18 janvier 2011

Le projet SARTRE de convoi automatisé testé pour la première fois en condition réelles

Pour la première fois, le projet SARTRE (Safe Road Trains), sous l’égide de l’UE, a été testé en dehors des simulateurs. L’objectif de la mission est le développement de convois routiers à la fois sûrs et plus propices à l’environnement. Différents prototypes sont en train d’être mis au point et intensivement testés afin de garantir l’utilisation sûre d’un tel système de convois sur des réseaux routiers non modifiés et en complète interaction avec des véhicules conduits de la manière traditionnelle.

La circulation telle que l’envisage le projet SARTRE se base sur la formation de convois de véhicules menés par un conducteur professionnel. Chaque véhicule composant le convoi mesure la distance, la vitesse et la direction et s’adapte à la position de la voiture qui se trouve devant lui. Chaque véhicule reste toutefois indépendant et peut quitter la procession à tout moment.

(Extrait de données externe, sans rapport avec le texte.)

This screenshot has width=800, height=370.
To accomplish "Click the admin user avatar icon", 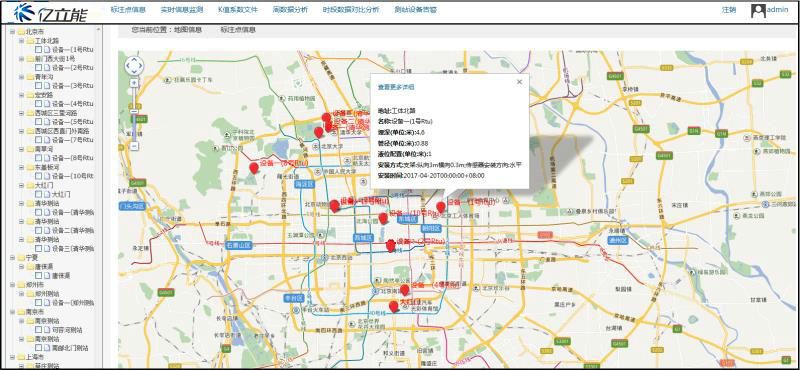I will [758, 10].
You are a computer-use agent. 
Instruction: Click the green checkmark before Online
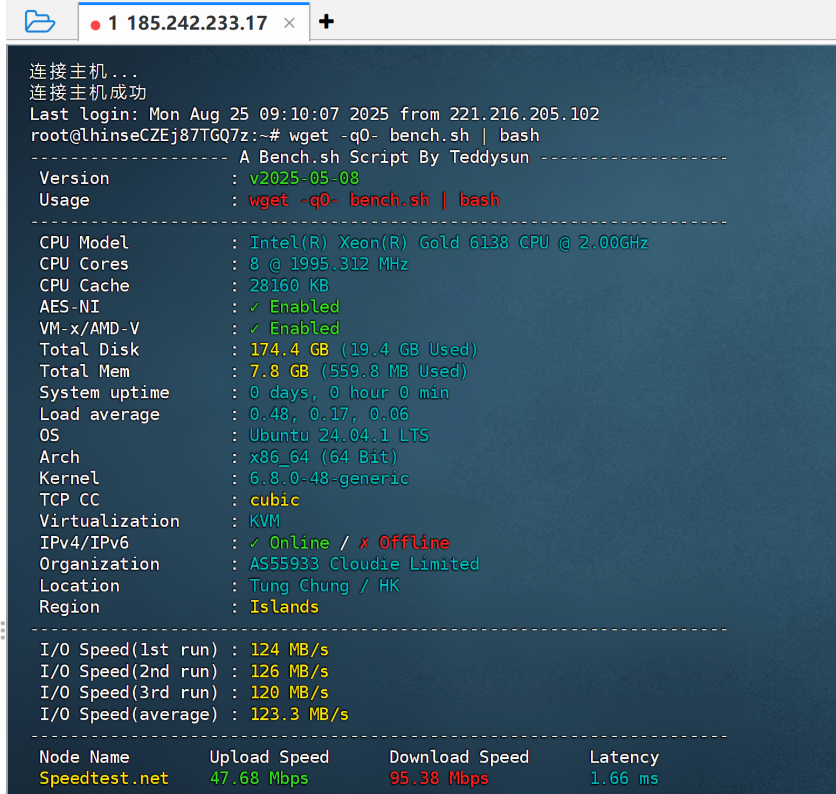coord(255,543)
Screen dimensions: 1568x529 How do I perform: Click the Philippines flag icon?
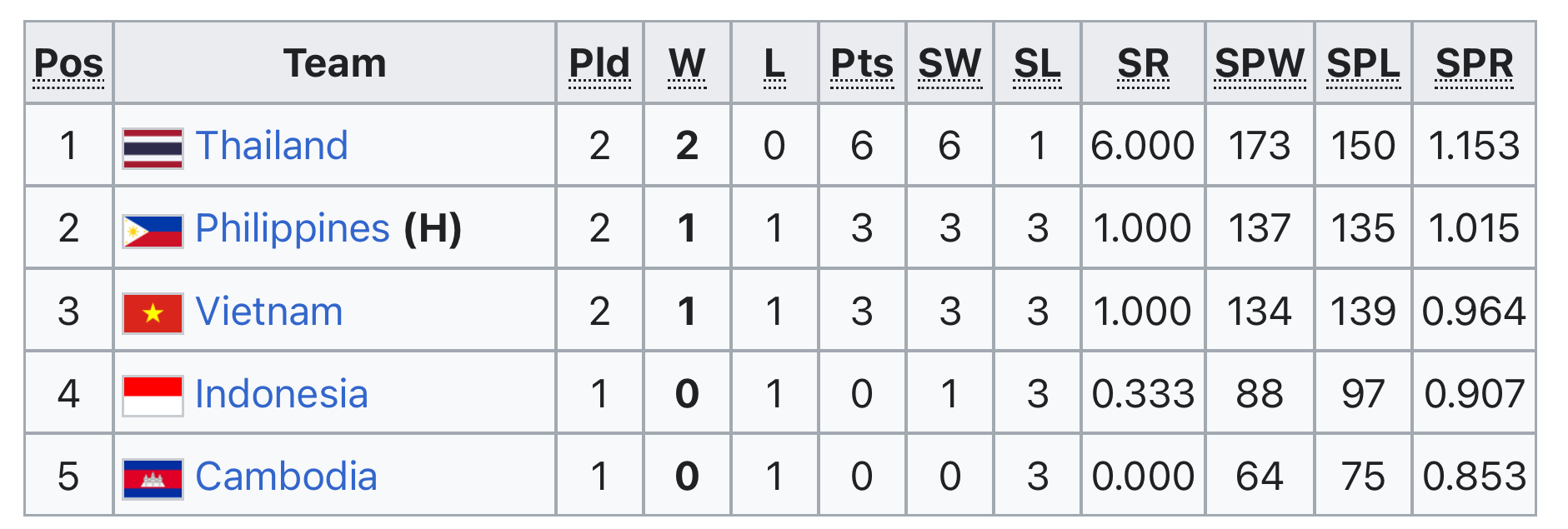[x=153, y=231]
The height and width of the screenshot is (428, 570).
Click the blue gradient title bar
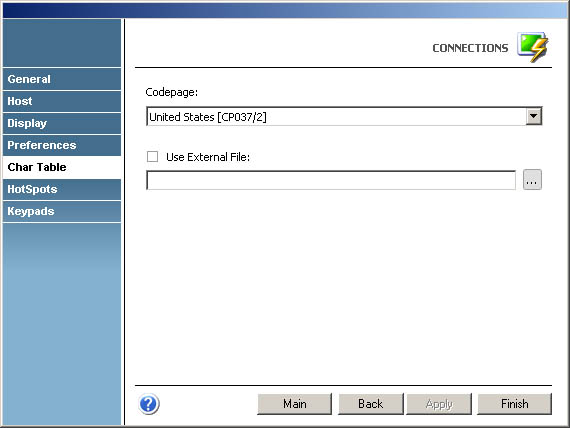(x=285, y=10)
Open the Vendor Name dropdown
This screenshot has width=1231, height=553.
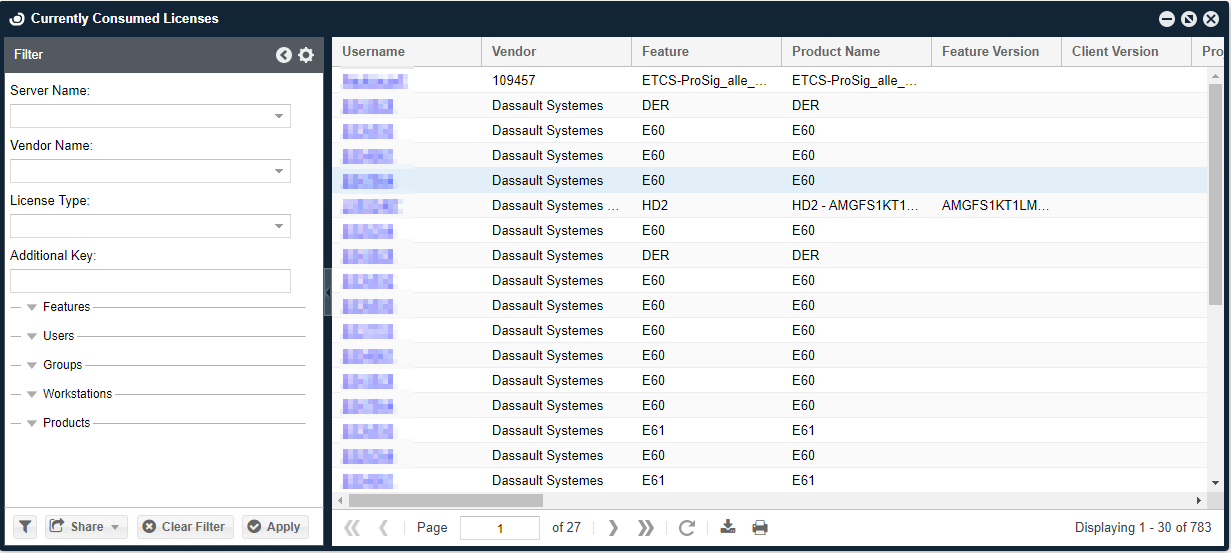coord(279,171)
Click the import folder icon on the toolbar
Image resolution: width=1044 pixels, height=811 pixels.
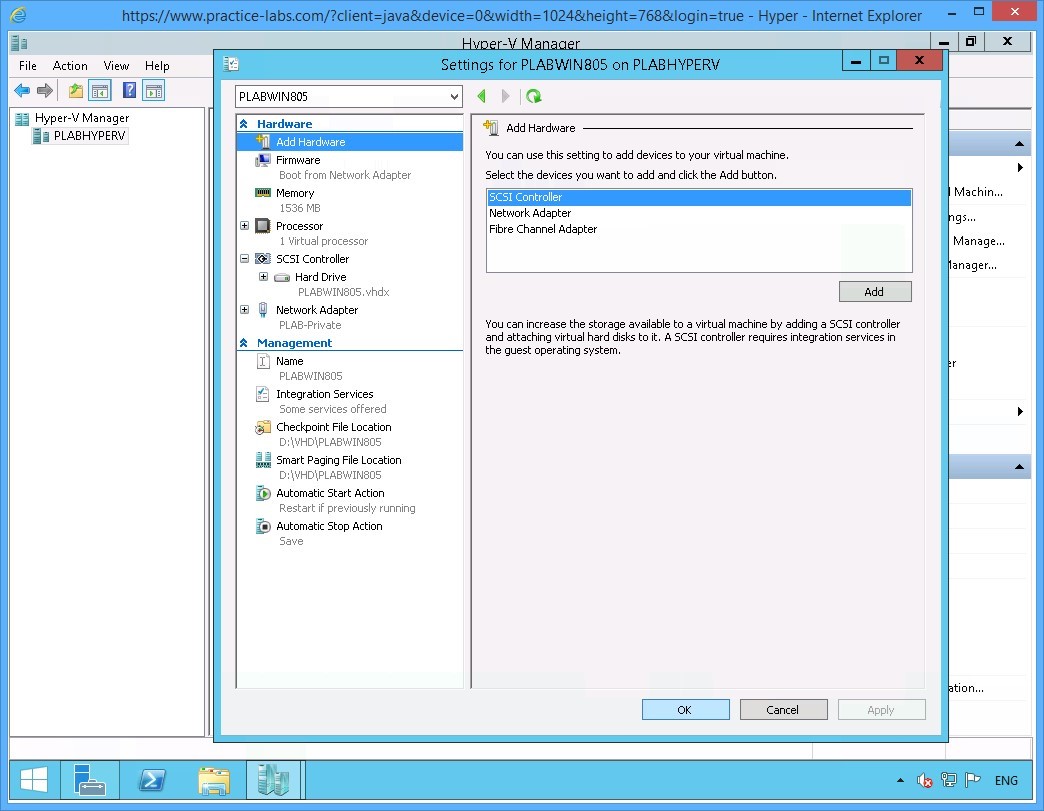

Mais une fois en convoi, les conducteurs peuvent se détendre et faire autre chose que conduire pendant que les véhicules se déplacent tous ensemble.

Les tests effectués, qui portaient sur un véhicule meneur et un véhicule suiveur, ont montré une voiture dont la direction suivait toute seule les mouvements du véhicule meneur tout le long du circuit d’essai. Pendant ce temps, son conducteur, qui n’utilisait plus ni pieds ni mains pour conduire, pouvait boire un café, lire un journal ou faire bien d’autres choses encore.

« Nous sommes très heureux d’avoir pu constater à quel point tous les systèmes ont bien travaillé ensemble et cela d’emblée, » affirme Erik Coelingh, spécialiste en ingénierie chez Volvo Cars. « De plus, les conditions hivernales nous ont permis de tester plus en profondeur les caméras et autres équipements de communication. »

« Il s’agit d’une étape cruciale de ce programme de recherche européen majeur, » déclare de son côté Tom Robinson, de Ricardo UK Ltd, coordinateur du projet SARTRE. « La mise en convoi offre nombre d’améliorations potentielles en sécurité automobile, en utilisation de l’espace routier, en confort sur longues distances et en consommations, et donc en émissions de CO2. »

La mise au point de cette technologie est déjà bien avancée et pourrait, selon toute probabilité, être prête à la mise en service d’ici quelques années. En revanche, ce qui pourrait prendre plus de temps, c’est son acceptation par le grand public et la mise en place concomitante d’une législation adéquate par les 25 gouvernements européens concernés.